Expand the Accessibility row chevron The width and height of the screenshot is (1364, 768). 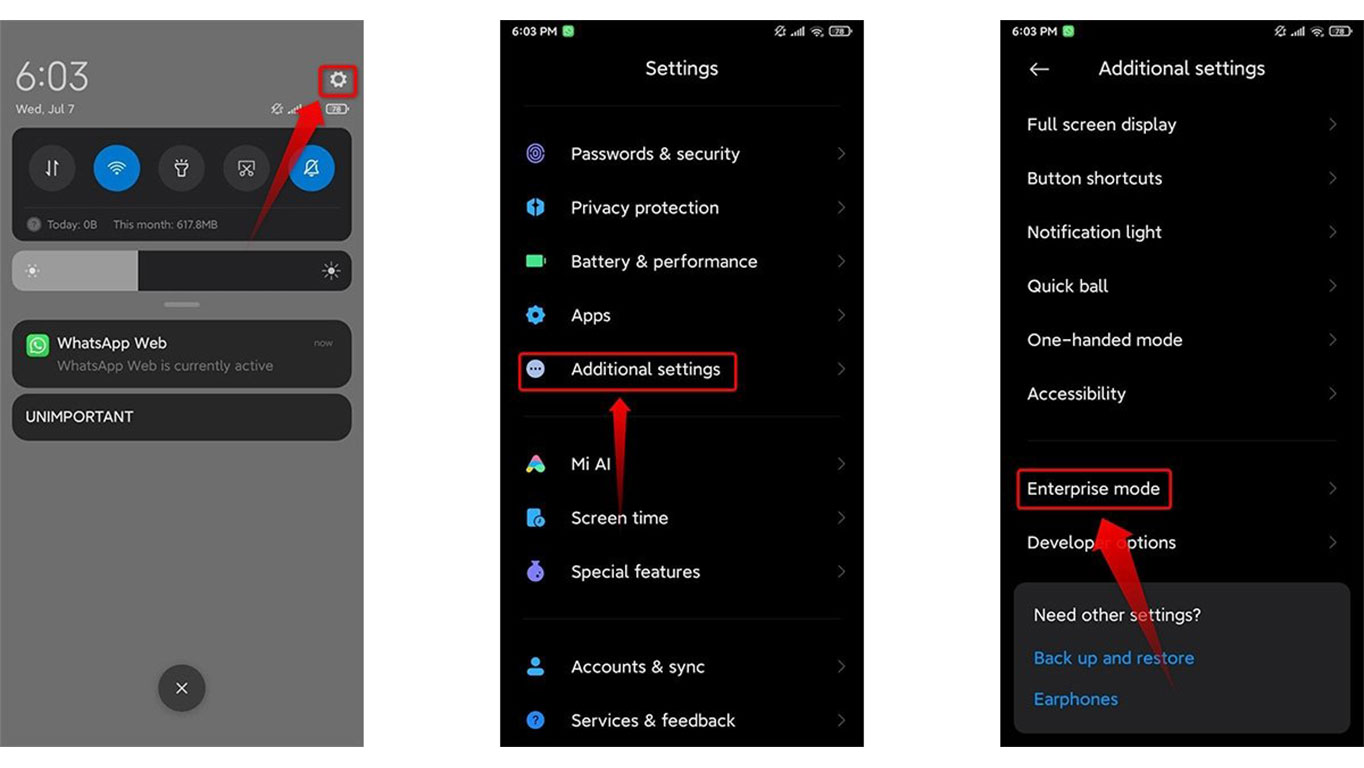[x=1333, y=394]
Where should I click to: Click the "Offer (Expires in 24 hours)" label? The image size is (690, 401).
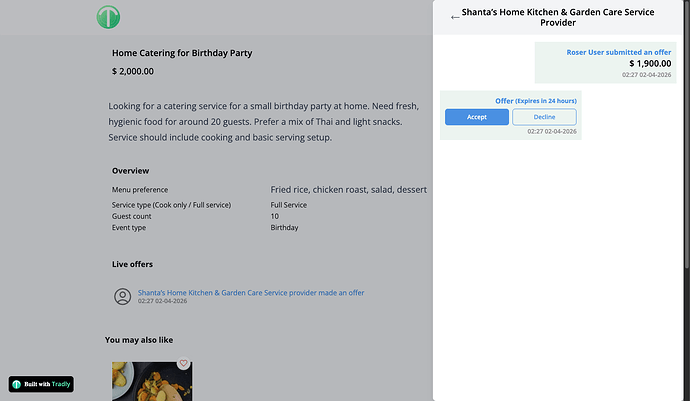pos(536,101)
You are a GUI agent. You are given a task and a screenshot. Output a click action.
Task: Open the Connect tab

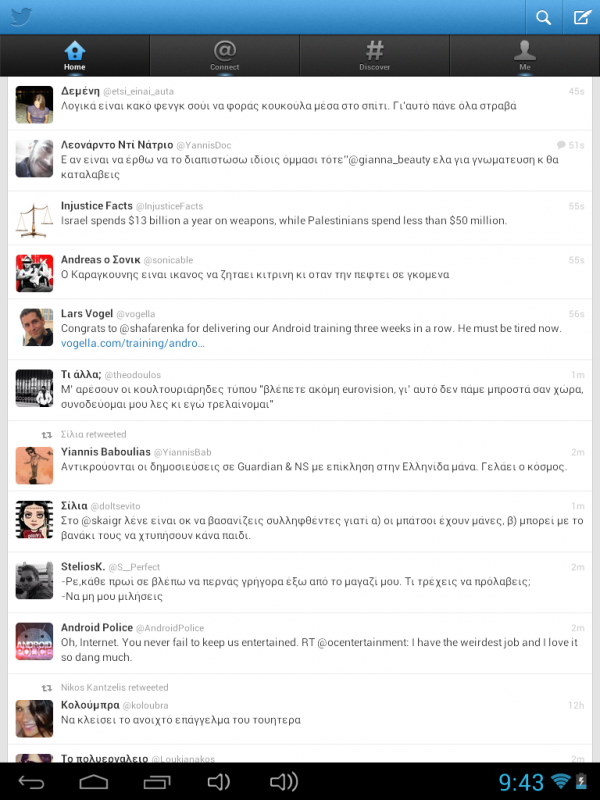click(224, 56)
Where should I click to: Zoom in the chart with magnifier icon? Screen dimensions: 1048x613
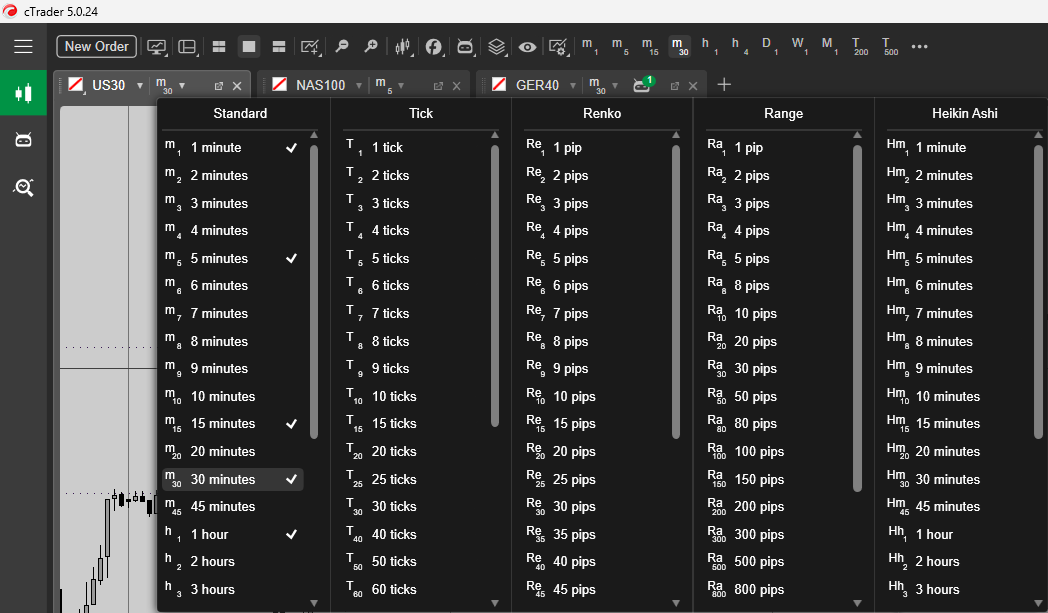click(371, 46)
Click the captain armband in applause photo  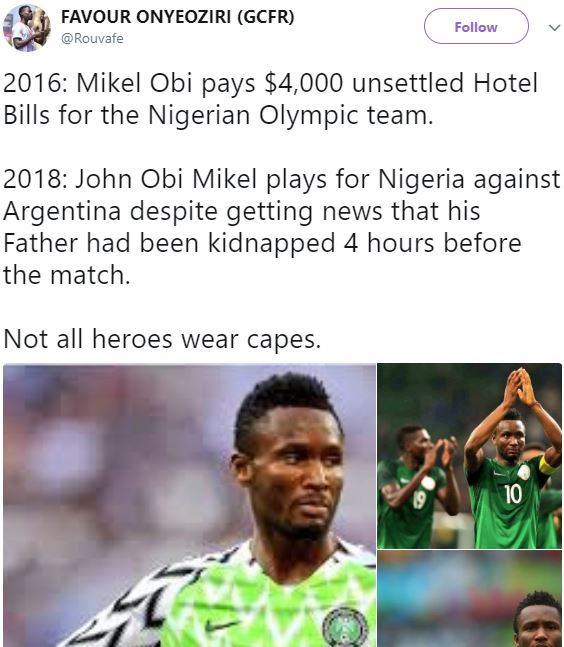(x=548, y=465)
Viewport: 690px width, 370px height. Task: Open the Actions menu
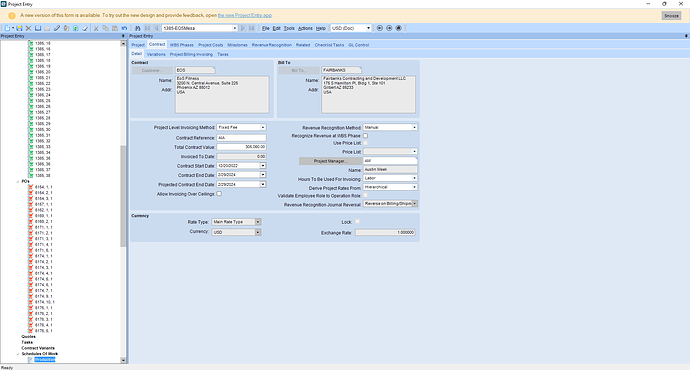[305, 28]

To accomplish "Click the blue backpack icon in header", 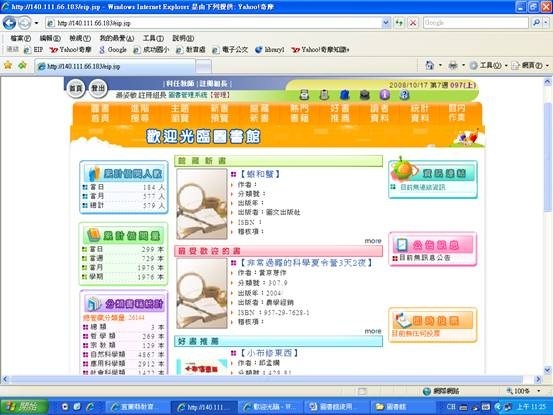I will (x=345, y=94).
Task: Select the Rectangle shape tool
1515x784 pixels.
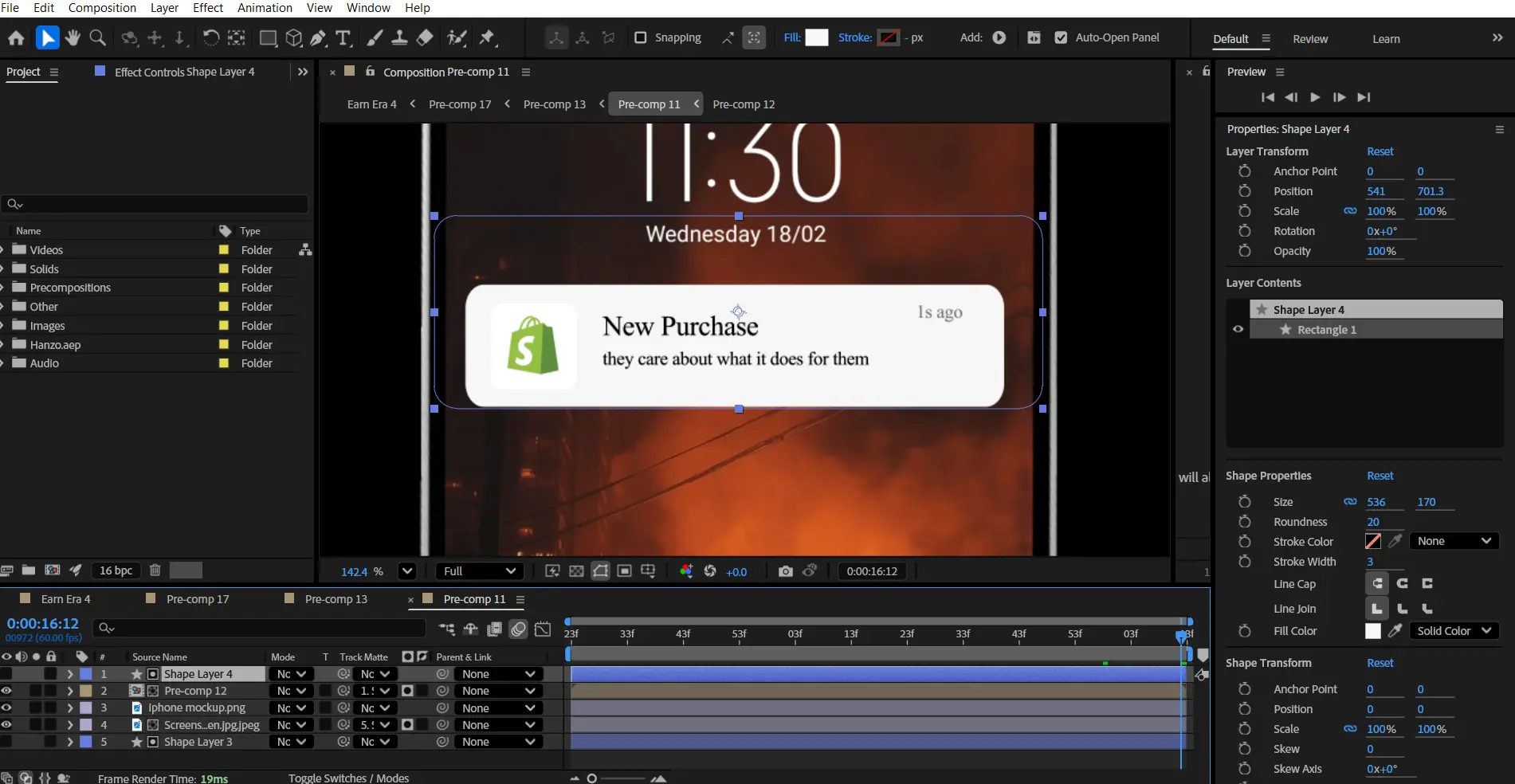Action: click(x=268, y=37)
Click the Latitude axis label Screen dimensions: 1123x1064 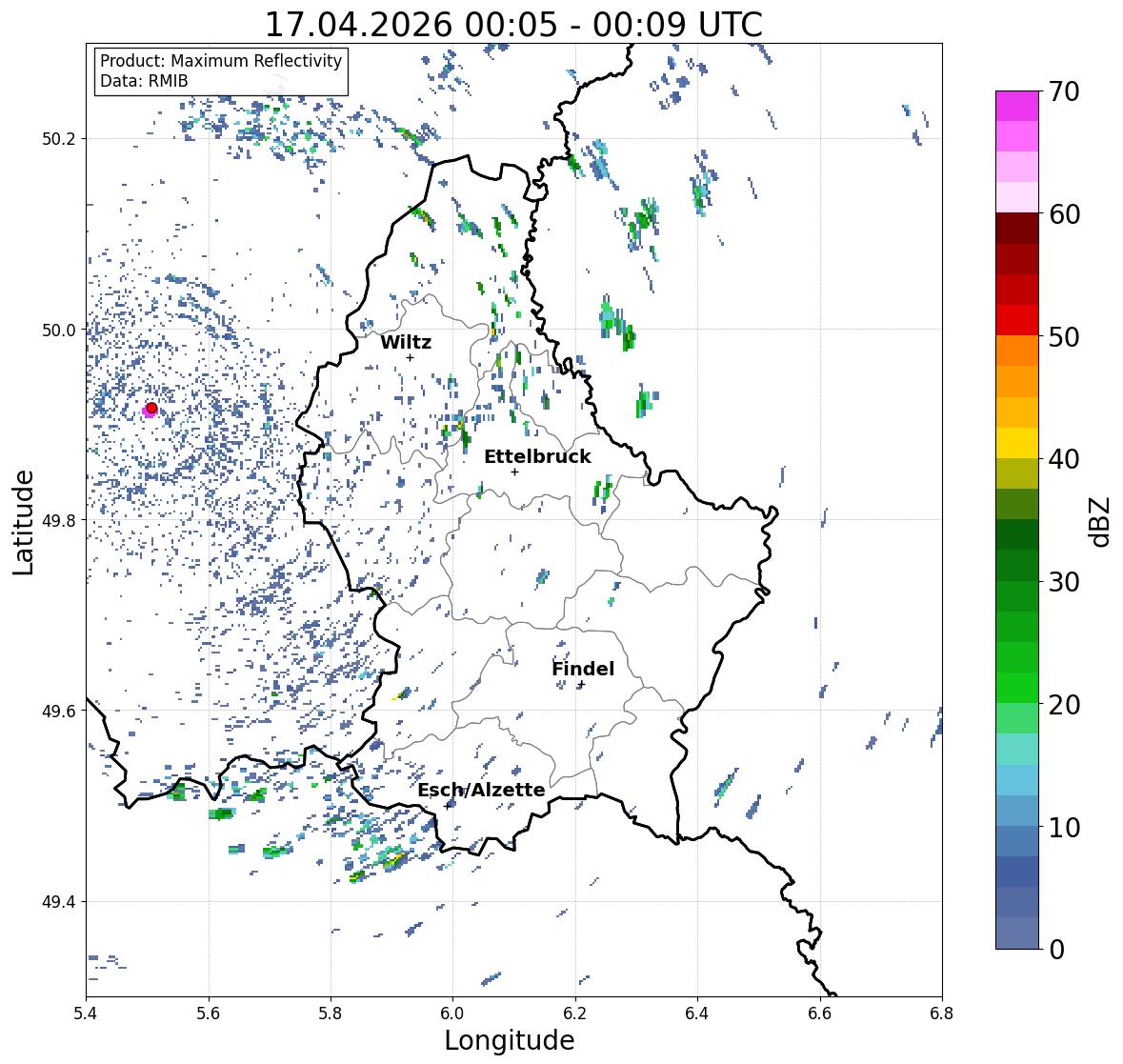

◇ ◇ ◇ ◇ ◇ ◇ ◇

__DESCRIPTION OF THE TASK__. Exact reproduction is required. Output only the lines from the one with "1515x784 pixels." through the end of the listing above, both ends included, and no pictures.

__ANSWER SPACE__.
1515x784 pixels.
Action: click(x=268, y=37)
Click the Latitude axis label Screen dimensions: 1123x1064 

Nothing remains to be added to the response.